Exported config file – SSID security keys re visible, not hashed!

Options
Ikarus
Ikarus Posts: 15
First Anniversary Friend Collector First Comment
edited May 21 in Wireless

Hello,
I’m doing some experiments with my new AP and this is what I found (very confusing):

1.)   If you save the config the SSID keys are NOT hashed. You can see them with all their beauty. This is very, very irritating. Hashing should be used as for the user PW!

2.)   The password criteria (length) for the AP (NWa110AX) are NOT the same as for an USG200Flex.

Ikarus

Accepted Solution

  • Zyxel_Richard
    Zyxel_Richard Posts: 251  Zyxel Employee
    First Anniversary 10 Comments Friend Collector First Answer
    Answer ✓
    Options
    Hi @Ikarus

    Also appreciate for your detail explanation.

    For those two ideas, we'll have internal discussion, after that, I'll share the result with you once we have the update.

    Best Regards,
    Richard
«1

All Replies

  • Zyxel_Richard
    Zyxel_Richard Posts: 251  Zyxel Employee
    First Anniversary 10 Comments Friend Collector First Answer
    Options
    Hi @Ikarus

    For the first question, when we export the configuration file, the critical information like administrator login password will be hashed. As for the Wi-Fi password, we won't hash it: just like you can see the full Wi-Fi password when you modifying it on the web page, but you can't see the actual login password even when you changing it. 

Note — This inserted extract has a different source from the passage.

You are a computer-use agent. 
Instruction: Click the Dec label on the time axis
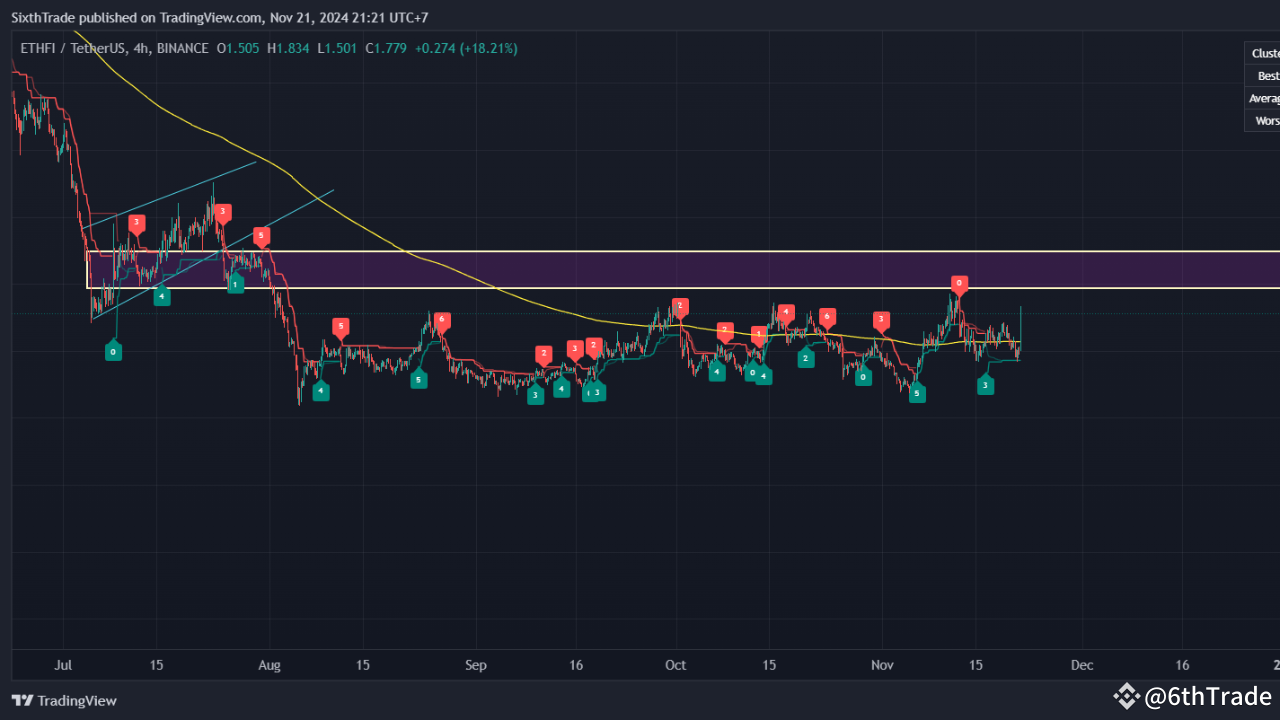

    May I know if there's any concern for a plain text? Since in most cases the network owner can decide how to distribute this Wi-Fi password, and also the configuration is only stored inside AP and applied only when booting up. So this file won't be shared to anyone else.

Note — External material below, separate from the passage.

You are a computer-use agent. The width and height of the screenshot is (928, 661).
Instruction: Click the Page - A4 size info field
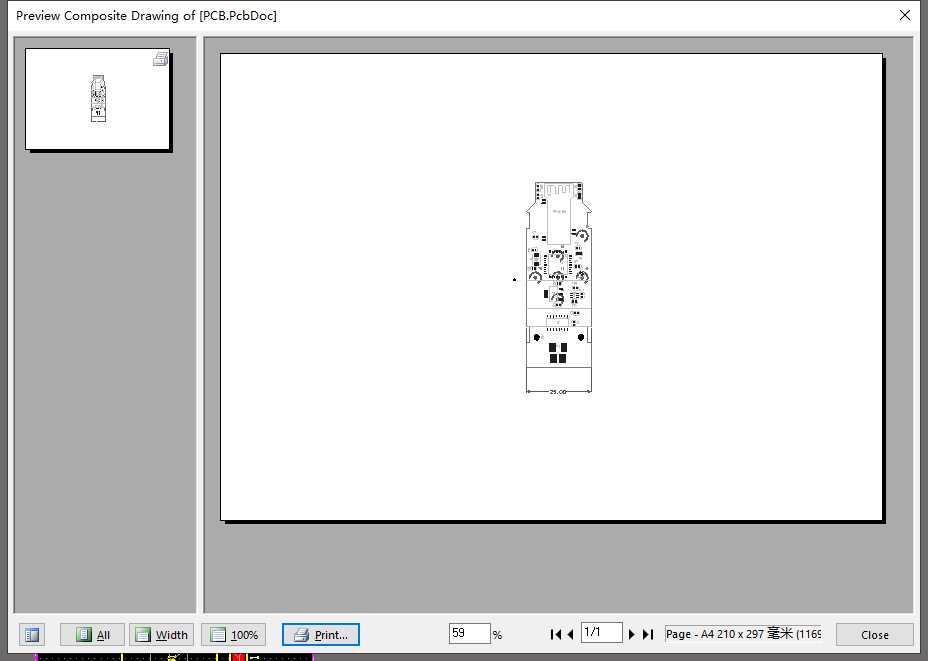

    For the second question, could you please describe more detail about the difference you observed in the "password" criteria? (Is it the SSID password or login password? what's the difference between them?)

    Best Regards,
    Richard
  • Ikarus
    Ikarus Posts: 15
    First Anniversary Friend Collector First Comment
    Options

    Hello @Zyxel_Richard,
    Many thanks for the prompt answer.

    1.)
    My concern for showing access keys or anything that needs to be “safe” is, that it should not be shown in a text file. It simply raises a red flag to me.
    The user PW is hashed, you are absolutely right, and an admin should not see it.
    But if you do backups of your config file and these files are “stolen”/hacked… etc., access to your AP’s is now possible.
    It’s just another layer of security. If those config files become available to intruders your AP access points are still save. You still want to change the keys, but that’s not the first action you are doing!

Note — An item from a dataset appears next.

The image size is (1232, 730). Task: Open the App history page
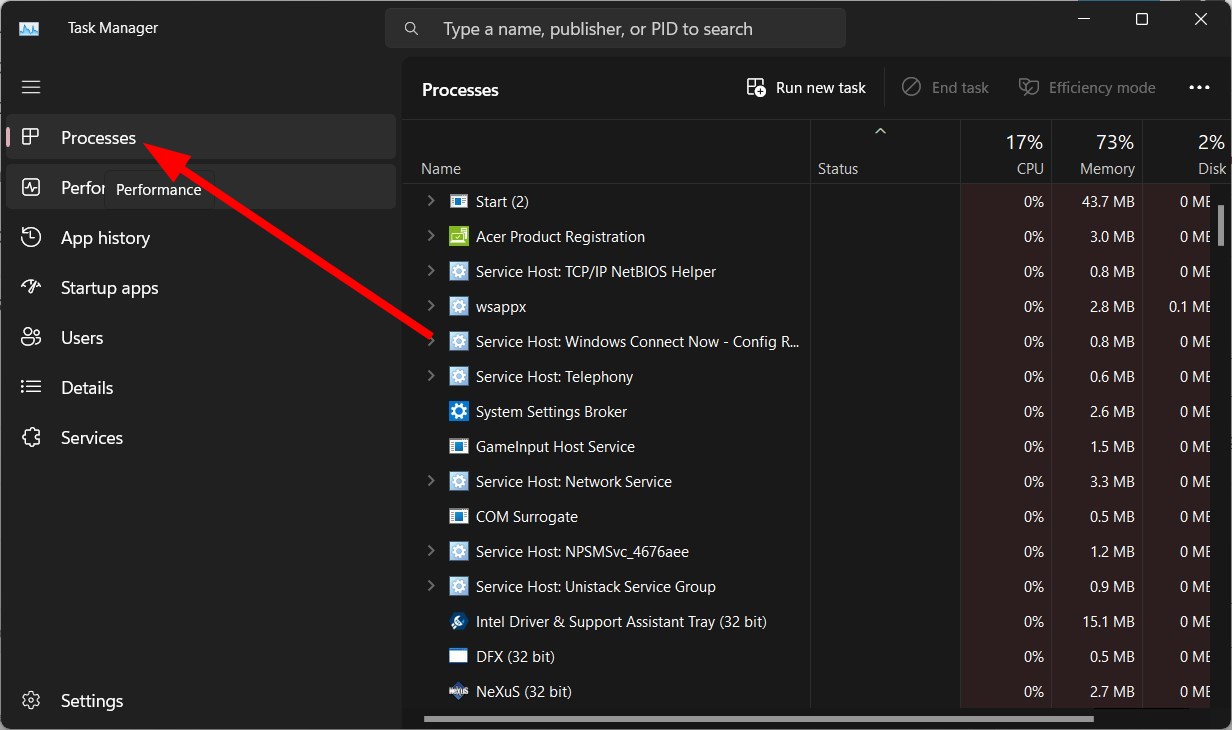[x=105, y=238]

    BTW: One should always do backups of config files. I do it all the time and compare a “stable” saved config file with the current used file! This is a very easy and fast way to see if something “severe” has been changed!

    2.)
    The difference is the user PW length. I recall for USG’s a 62 character length, whereas the AP has a 32 (or so) length. Anyways, I saw at least that difference.
    I hoped, that the PW policy is for all “modern” Zyxel products is the same.

    Ikarus


  • Zyxel_Richard
    Zyxel_Richard Posts: 251  Zyxel Employee
    First Anniversary 10 Comments Friend Collector First Answer
    Answer ✓
    Options
    Hi @Ikarus

    Also appreciate for your detail explanation.

    For those two ideas, we'll have internal discussion, after that, I'll share the result with you once we have the update.

    Best Regards,
    Richard
  • Ikarus
    Ikarus Posts: 15
    First Anniversary Friend Collector First Comment
    Options
    Thanks!
  • mMontana
    mMontana Posts: 1,351  Guru Member
    Community MVP First Anniversary 10 Comments Friend Collector
    Options
    FWIW i stand by @ikarus concerns about the SSID passphrase not hashed into config files.
    If for any reason a config file is lost, a valuable piece of information can be retrieved, for allowing anyone to connect to wireless network, even if he/she's not authorized to.
    Also, if the AP/FW appliance is not configured for wireless client isolation, knowing that piece of information may lead to traffic sniffing.

    As a security concern, spreading the knowledge of the passphrase of an SSID is quite similar to have a connected ethernet port in a place where there's no access control for who's coming in and out, allowing to place a network "guest" who can lead to undesired activity on the network, which can need several hours of research and log/traffic scrubbing for find the "unwanted guest".
    Moreover...

    Some might say "you should not leave around a config file of your network/security device". I might agree with you. But IMVHO this kind of "flaw" is the same of one-map keys.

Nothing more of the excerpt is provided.